Why is most important to consider is the viewer experience, and how playback can best be delivered to avoid buffering, downshifts, the things that cause a viewer to abandon your content and possibly not come back.
If a CDN is performant, and N+1 users are now beginning to watch a stream on that providers network, capacity could be (often is) an issue. Continuing to send users to that CDN may be a sub-optimal experience. Metrics measuring playback determine that bitrates are dropping, buffering increasing, and serve new requests with an alternate CDN providing a better playback experience.
Video is a tightly controlled series of events. We work with chunks of 10s, 6s, 2s, for large buffers, and fast start times. Continually trying to balance the benefits of both.
With an SDK client based solution, you have engineering effort to keep up with OS/hardware updates, testing new code in SDKs, and then pushing out across several platforms, players, etc. Can be daunting.

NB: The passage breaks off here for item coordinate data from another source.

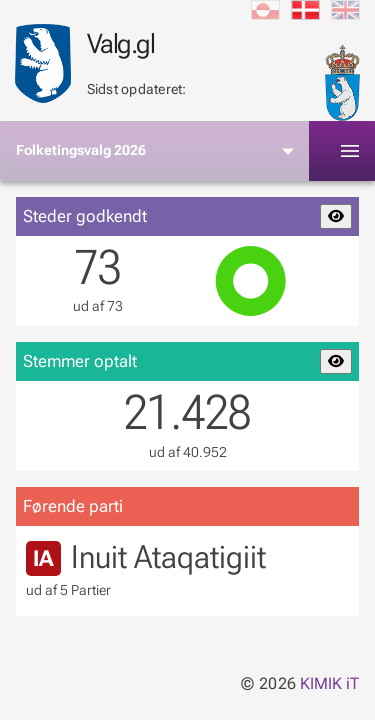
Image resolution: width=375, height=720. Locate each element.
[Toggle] (350, 151)
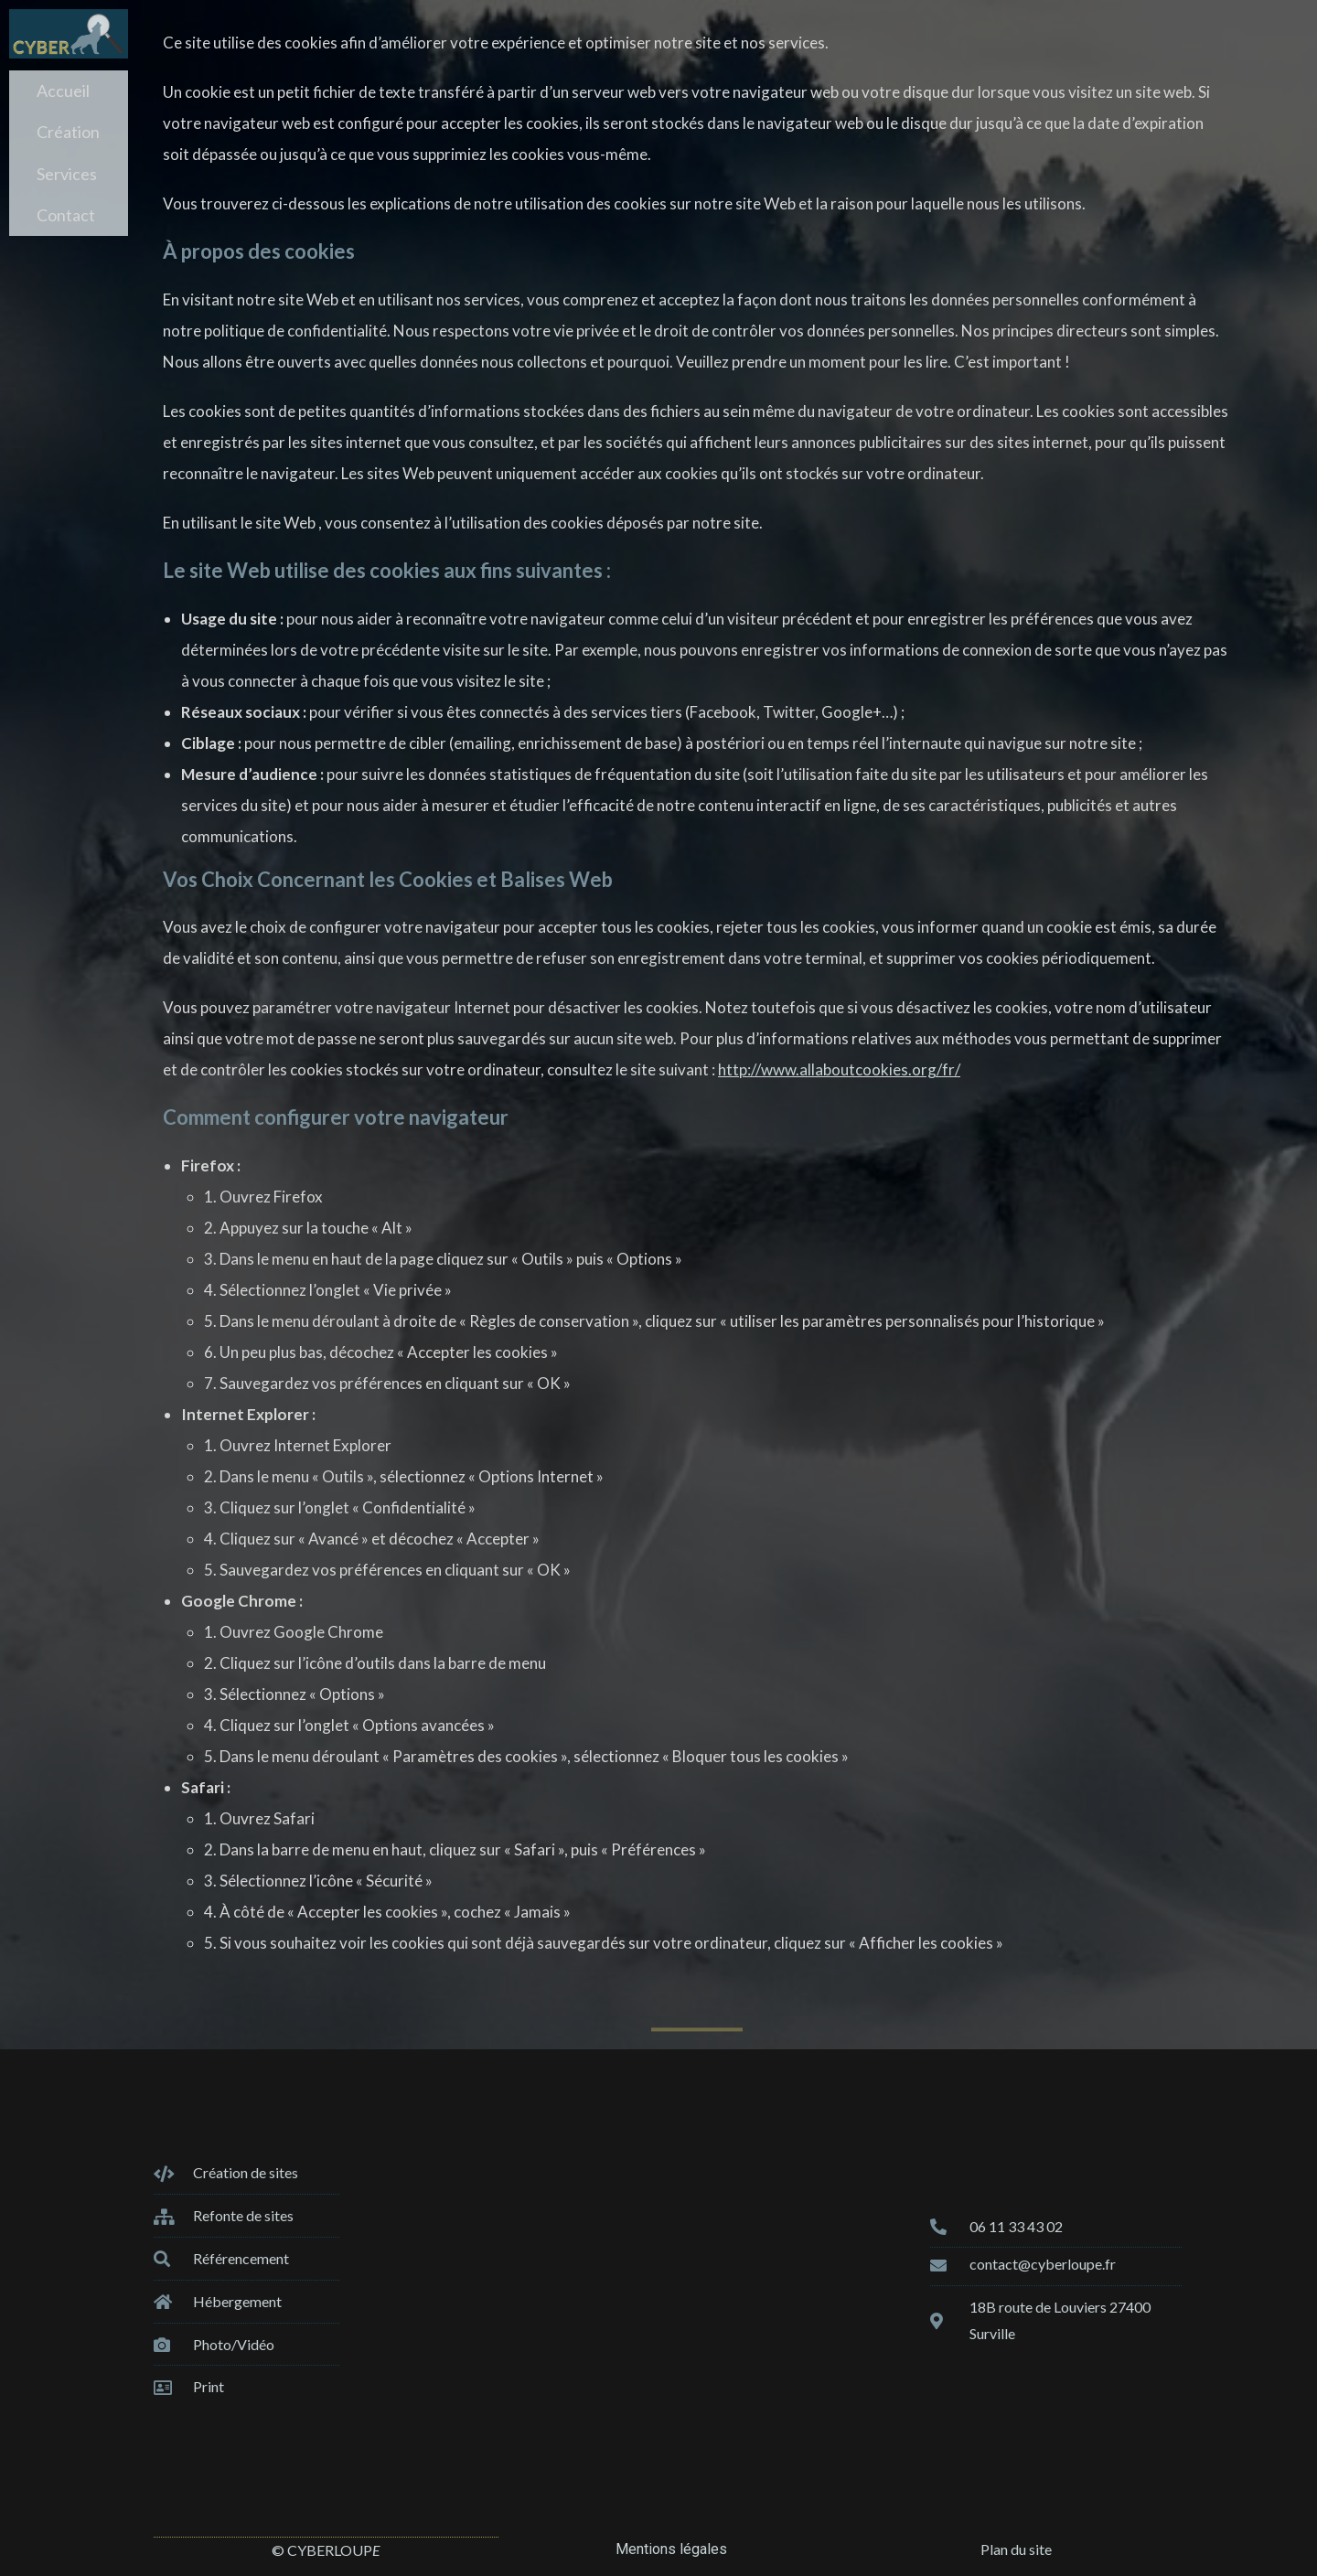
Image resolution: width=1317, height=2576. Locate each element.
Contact (66, 198)
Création (68, 125)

With DNS, you have TTLs to manage, while lower is better, faster for that next user, there is no mid-stream switching with intelligence once the client is pulling manifests from a specific provider.
With a cloud based solution, each individual stream/user/device is measured and Can selection performed in real time for Live, and for _each_ request on VoD.
Disclaimer, I work at DLVR, and formerly Cedexis. = ]
This works if you download video faster than real time which is almost always the case. That way you get the best of both worlds.
What do metrics show for UX for that workflow?
(Bonus: What tool for capturing play data?)
The crucial part is CNAME compatibility. Most DNS services I've had experience with can only do failover between IPs.